• Les conséquences du Brexit sur les finances européennes

    Quand on évoque le Brexit, on énumère, analyse, comptabilise les conséquences, et le coût que devrait supporter l’économie britannique. Cependant, il serait bon de voir concrètement les conséquences de ce départ sur le budget de l’Union Européenne, et comment celle-ci compte y faire face.

    Côté chiffre, c’est simple le départ des Britanniques laissera un trou de 10 à 13 milliards d’euros par an, qu’il va falloir compenser. Du coup, on regarde un peu partout où des économies pourraient être faites. De fait, les regards se sont tournés surtout vers les pays de L’Europe de l’Est, qui pourraient pâtir d’une baisse des aides européennes.

    C’est le président Français Emmanuel Macron, qui a évoqué les sujets qui fâchent. Dans la ligne de mire, la Pologne, qui depuis décembre est soupçonnée par Bruxelles d’atteintes répétées à l’indépendance de la justice. Le président Macron, insiste pour conditionner plus fermement, aides européennes et respect des valeurs européennes. Emmanuel Macron, a aussi eu des mots durs envers la Hongrie en expliquant, « quand on détricote l’Europe, quand on utilise les fonds  pour faire du dumping social et fiscal, on prend les contributeurs nets un peu pour des imbéciles. La solidarité se justifie parce que nous avons des valeurs et des projets communs. Ce n’est pas un self-service ». La chancelière Allemande Angela Merkel, a enfoncé le clou vis-à-vis de la Hongrie, qui persiste à refuser des réfugiés depuis 2015, en expliquant “la solidarité n’est pas à sens unique“.

    Il faut rappeler, que les deux gros postes budgétaires de l’Union Européenne sont d’un côté, la politique agricole commune et de l’autre, les fonds de cohésion, aides territoriales et autres enveloppes structurelles censées hisser le niveau de vie des régions les moins avancées vers la moyenne de l’UE. Si le premier poste concerne un maximum de pays européens, le second par contre, profite surtout à des pays de l’Europe Orientale comme La Pologne et la Hongrie, qui absorbent ensemble une bonne part de ces enveloppes de cohésion.
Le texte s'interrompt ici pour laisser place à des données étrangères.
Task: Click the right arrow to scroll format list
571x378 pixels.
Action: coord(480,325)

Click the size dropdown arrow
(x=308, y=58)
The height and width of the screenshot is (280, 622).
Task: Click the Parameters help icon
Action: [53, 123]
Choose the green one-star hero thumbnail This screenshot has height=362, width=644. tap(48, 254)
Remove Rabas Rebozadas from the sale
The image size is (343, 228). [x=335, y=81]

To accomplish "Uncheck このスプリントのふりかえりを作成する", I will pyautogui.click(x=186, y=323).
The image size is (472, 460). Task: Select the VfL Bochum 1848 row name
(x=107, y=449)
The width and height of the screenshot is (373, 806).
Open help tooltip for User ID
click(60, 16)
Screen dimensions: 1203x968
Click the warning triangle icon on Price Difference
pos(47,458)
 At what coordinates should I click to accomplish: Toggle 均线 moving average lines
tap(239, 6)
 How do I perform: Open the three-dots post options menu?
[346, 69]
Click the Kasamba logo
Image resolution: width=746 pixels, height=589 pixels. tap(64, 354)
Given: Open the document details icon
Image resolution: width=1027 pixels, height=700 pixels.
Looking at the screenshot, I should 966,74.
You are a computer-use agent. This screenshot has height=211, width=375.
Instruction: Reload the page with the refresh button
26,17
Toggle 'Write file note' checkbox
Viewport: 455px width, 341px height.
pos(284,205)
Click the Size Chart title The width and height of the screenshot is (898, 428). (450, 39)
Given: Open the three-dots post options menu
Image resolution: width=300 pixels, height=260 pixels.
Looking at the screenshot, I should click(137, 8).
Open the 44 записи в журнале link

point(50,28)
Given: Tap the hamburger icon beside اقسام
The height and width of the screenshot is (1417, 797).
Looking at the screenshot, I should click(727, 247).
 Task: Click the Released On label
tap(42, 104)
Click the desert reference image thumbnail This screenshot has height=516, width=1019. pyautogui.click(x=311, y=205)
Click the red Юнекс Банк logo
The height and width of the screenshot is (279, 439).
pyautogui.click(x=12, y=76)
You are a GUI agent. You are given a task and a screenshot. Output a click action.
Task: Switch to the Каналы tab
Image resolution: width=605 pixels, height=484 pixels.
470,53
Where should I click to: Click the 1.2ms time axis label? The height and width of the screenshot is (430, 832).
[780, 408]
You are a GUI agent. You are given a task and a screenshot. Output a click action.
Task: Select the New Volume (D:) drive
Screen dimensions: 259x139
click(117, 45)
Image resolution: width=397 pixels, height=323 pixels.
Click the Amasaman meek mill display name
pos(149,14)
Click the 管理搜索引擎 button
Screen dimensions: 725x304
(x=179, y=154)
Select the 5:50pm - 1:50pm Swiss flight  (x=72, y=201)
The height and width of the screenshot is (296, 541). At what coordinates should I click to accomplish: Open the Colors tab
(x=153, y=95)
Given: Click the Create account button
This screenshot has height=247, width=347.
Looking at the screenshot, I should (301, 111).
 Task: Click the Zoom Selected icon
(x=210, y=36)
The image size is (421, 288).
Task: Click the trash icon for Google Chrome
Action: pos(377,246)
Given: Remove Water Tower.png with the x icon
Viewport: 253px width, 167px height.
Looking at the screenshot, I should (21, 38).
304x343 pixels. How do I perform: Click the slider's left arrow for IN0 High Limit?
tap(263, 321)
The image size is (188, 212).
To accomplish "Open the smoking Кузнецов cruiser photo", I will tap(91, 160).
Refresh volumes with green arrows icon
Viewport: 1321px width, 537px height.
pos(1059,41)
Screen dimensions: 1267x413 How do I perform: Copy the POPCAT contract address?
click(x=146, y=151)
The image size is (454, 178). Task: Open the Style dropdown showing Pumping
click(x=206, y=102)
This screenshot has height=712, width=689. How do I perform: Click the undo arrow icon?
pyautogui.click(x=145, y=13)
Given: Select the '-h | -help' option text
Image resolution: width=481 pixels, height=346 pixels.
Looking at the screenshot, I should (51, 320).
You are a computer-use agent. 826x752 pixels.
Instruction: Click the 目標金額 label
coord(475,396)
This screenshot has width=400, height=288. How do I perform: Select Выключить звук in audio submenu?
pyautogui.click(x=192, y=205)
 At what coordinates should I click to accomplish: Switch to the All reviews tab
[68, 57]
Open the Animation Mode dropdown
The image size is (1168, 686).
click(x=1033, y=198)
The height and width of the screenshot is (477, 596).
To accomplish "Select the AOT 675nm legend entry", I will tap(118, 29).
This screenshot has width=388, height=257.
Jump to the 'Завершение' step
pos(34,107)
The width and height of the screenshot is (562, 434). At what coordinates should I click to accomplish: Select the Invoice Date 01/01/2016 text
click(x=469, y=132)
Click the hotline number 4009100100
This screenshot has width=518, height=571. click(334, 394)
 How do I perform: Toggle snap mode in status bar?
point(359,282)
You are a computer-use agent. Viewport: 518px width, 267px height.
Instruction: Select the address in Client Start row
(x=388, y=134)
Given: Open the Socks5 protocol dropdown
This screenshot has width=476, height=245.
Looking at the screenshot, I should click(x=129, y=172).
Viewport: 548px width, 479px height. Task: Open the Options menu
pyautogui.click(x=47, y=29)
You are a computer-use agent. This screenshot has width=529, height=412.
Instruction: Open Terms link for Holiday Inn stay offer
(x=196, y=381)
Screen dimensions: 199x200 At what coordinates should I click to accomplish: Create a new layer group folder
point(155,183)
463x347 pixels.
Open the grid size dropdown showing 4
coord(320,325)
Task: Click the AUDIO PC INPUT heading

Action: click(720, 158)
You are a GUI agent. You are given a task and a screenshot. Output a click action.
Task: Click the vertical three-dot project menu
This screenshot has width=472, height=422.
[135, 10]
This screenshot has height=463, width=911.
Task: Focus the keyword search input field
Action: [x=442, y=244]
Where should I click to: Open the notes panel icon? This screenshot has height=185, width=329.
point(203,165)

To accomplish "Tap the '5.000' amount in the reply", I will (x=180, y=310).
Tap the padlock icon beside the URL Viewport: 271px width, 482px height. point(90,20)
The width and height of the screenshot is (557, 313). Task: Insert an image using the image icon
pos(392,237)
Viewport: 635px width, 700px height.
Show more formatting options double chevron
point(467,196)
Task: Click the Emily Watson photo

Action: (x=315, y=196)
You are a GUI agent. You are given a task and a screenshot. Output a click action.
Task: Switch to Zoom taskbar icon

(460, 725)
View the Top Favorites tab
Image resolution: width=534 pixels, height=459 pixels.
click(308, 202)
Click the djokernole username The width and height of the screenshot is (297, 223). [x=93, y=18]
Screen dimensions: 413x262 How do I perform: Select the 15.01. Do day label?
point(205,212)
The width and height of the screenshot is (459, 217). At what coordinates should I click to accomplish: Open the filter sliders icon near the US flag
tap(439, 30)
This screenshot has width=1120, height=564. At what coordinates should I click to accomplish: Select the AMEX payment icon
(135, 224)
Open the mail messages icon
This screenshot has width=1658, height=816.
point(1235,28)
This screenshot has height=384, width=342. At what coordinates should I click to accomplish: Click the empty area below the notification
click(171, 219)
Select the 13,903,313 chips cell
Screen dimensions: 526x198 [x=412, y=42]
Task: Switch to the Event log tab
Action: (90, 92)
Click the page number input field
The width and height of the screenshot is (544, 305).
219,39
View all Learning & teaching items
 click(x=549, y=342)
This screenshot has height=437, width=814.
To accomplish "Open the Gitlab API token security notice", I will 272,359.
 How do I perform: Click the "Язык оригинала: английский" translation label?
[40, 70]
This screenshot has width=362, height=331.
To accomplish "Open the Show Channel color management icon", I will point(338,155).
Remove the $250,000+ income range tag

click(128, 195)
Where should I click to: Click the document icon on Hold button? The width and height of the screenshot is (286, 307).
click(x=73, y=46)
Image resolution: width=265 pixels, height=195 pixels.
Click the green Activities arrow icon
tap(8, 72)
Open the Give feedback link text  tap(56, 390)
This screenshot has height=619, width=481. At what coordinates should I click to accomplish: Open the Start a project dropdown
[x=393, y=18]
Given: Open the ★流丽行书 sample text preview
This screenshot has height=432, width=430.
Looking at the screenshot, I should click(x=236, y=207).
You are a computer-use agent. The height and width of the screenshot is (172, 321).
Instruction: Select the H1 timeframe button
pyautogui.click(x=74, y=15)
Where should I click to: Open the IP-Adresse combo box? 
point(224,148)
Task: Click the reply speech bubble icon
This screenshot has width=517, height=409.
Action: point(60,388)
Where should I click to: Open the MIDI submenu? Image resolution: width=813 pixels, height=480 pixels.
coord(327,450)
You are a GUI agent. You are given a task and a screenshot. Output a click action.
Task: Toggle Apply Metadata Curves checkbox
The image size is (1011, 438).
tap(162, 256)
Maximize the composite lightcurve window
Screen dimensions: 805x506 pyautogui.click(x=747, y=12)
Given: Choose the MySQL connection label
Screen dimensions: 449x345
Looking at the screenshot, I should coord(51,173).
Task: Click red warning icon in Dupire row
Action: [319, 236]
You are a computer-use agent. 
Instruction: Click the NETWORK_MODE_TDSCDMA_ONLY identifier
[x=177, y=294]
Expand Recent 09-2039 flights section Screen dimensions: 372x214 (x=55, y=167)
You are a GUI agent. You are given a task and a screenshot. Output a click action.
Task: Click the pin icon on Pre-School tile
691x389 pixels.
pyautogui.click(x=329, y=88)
    L’occasion est donc belle, d’une part de définir les axes des réductions budgétaires, et au passage de faire payer à certains pays d’Europe orientale des écarts de conduite, et leurs velléités de mener des politiques jugées extrémistes par rapport au projet européen. Il fallait un terme pour enjoliver tout cela, et ce sera, la “conditionnalité”. Une tournure sémantique, qui veut dire que les aides ne seraient plus ni automatiques, ni même définitivement fixées des années à l’avance.